### TASK DETAILS
Without pictures, return the lines from the one containing "Task: Tap the raised eyebrow face emoji" through the last line of the data below, exactly.

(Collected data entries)

__________________________________________________

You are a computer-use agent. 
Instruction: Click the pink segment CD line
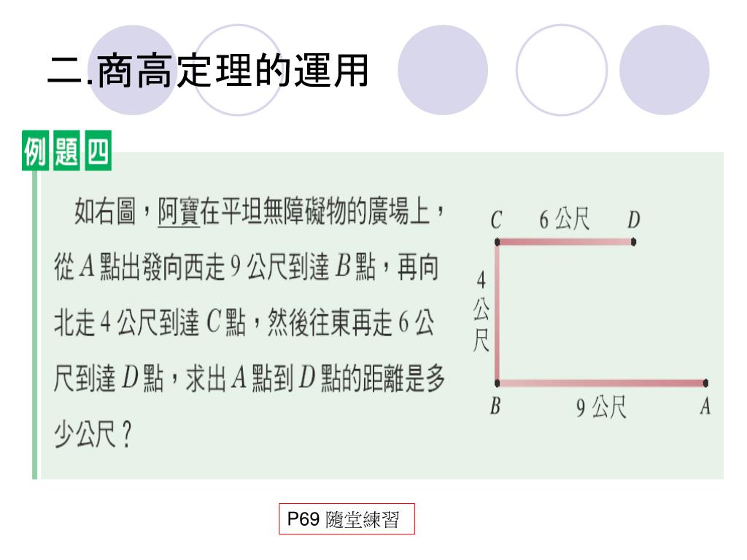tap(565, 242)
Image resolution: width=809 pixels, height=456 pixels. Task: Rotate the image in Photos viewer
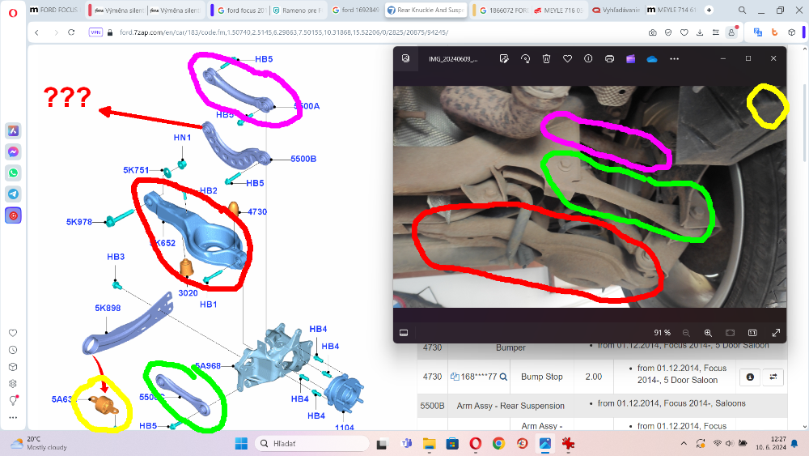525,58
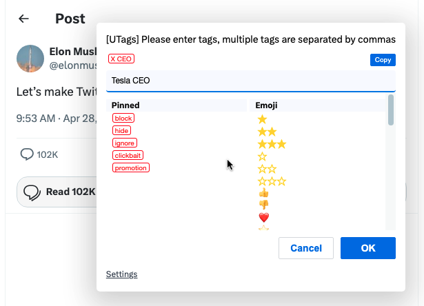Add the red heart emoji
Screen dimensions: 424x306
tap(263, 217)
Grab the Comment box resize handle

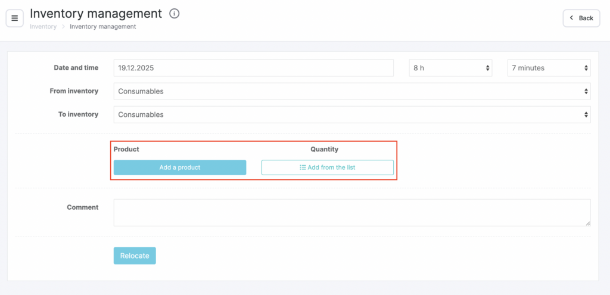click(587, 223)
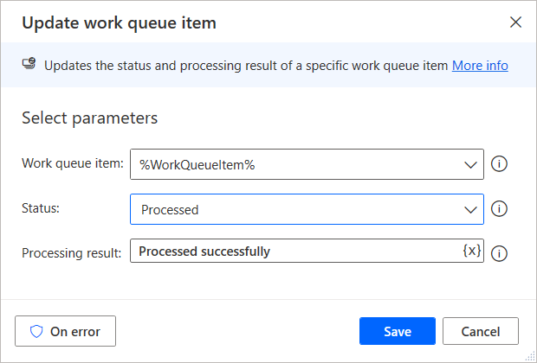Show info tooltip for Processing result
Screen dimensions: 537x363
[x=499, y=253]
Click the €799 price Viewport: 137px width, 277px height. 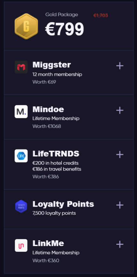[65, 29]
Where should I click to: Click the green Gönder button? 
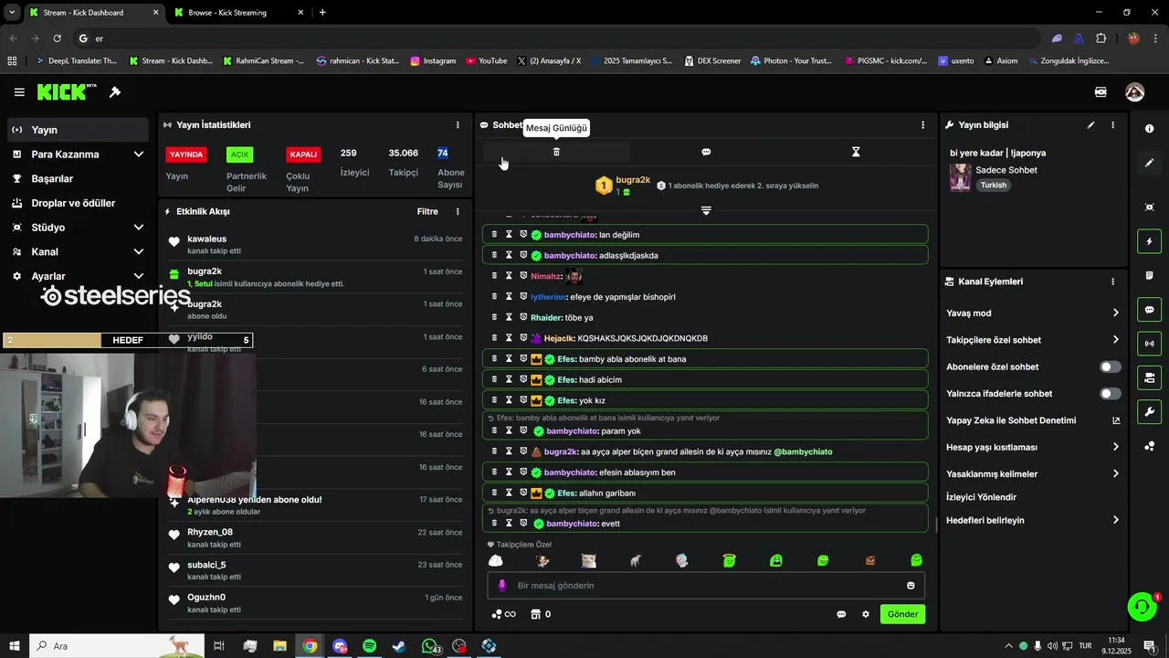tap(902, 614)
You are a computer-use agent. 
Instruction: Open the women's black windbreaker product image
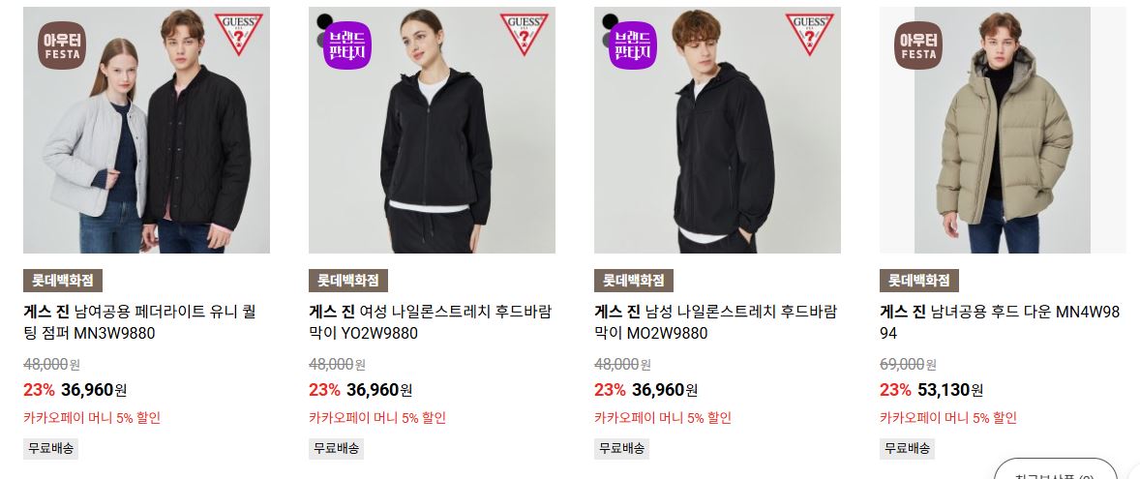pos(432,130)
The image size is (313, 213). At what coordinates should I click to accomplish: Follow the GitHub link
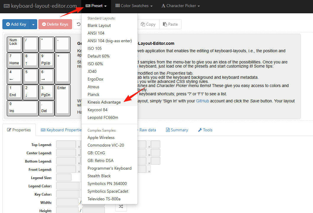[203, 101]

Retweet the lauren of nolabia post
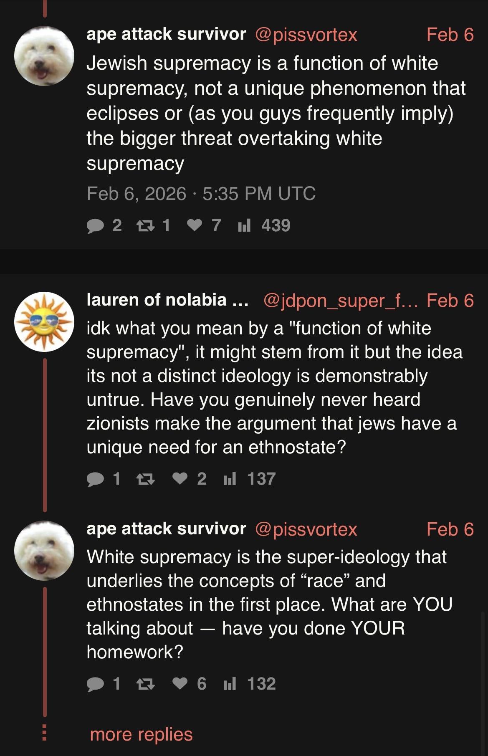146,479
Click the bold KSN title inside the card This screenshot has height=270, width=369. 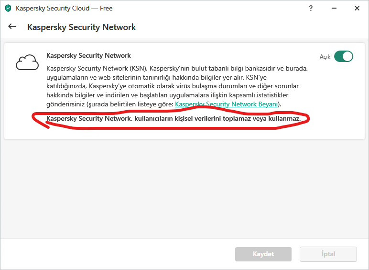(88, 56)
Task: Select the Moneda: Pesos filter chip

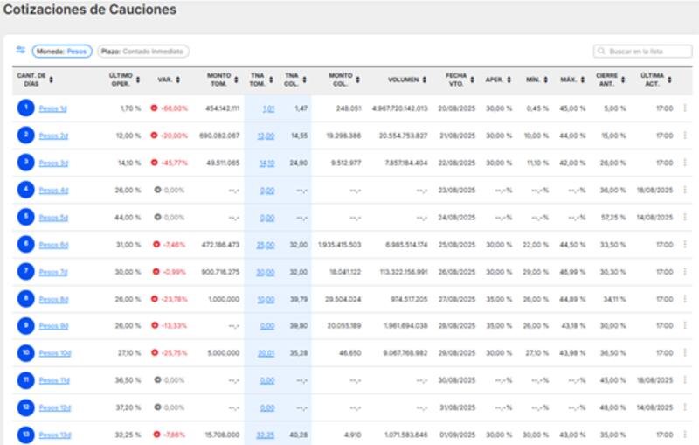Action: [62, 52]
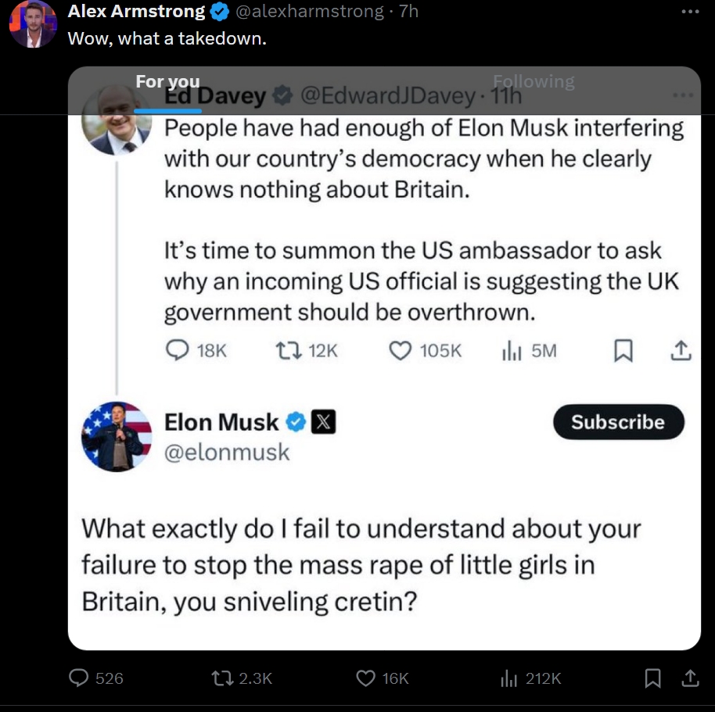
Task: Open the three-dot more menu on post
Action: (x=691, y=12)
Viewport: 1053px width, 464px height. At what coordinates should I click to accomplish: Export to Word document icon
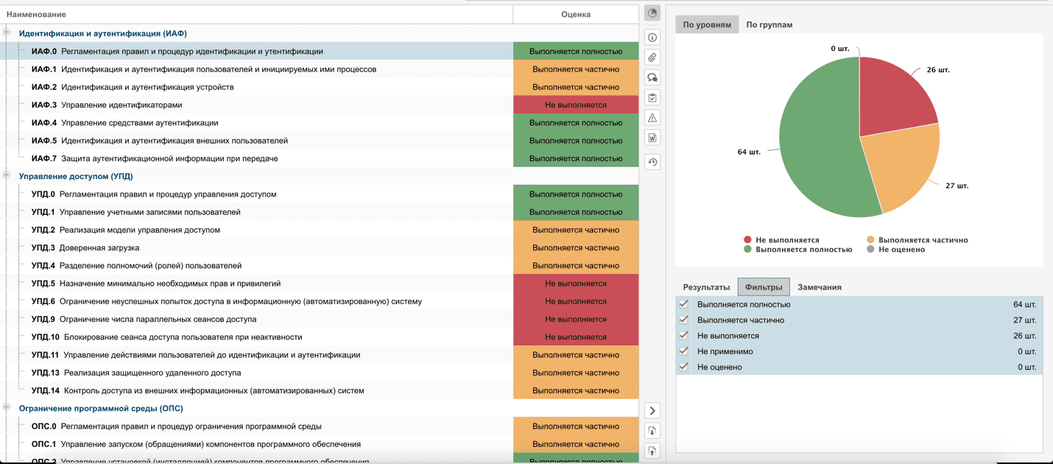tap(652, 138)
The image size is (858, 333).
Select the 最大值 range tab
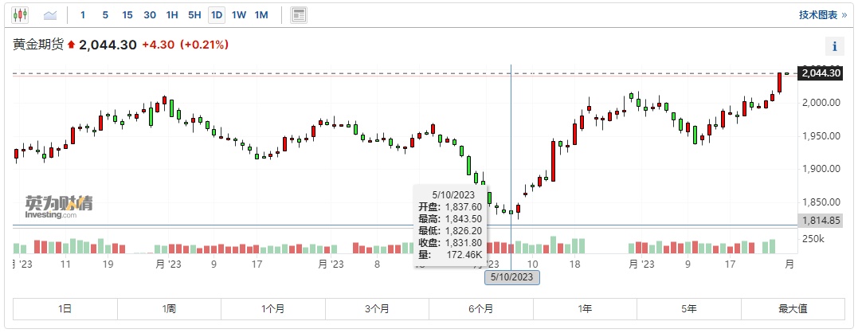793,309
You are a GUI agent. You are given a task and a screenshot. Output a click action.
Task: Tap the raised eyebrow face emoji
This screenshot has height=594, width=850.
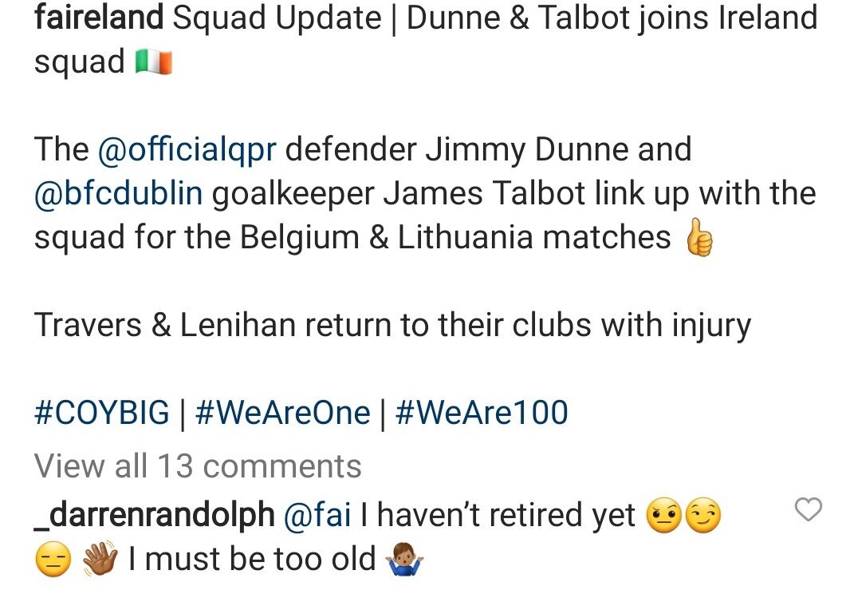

__________________________________________________

### EXERCISE RESULT
Task: Tap the raised eyebrow face emoji
This screenshot has height=594, width=850.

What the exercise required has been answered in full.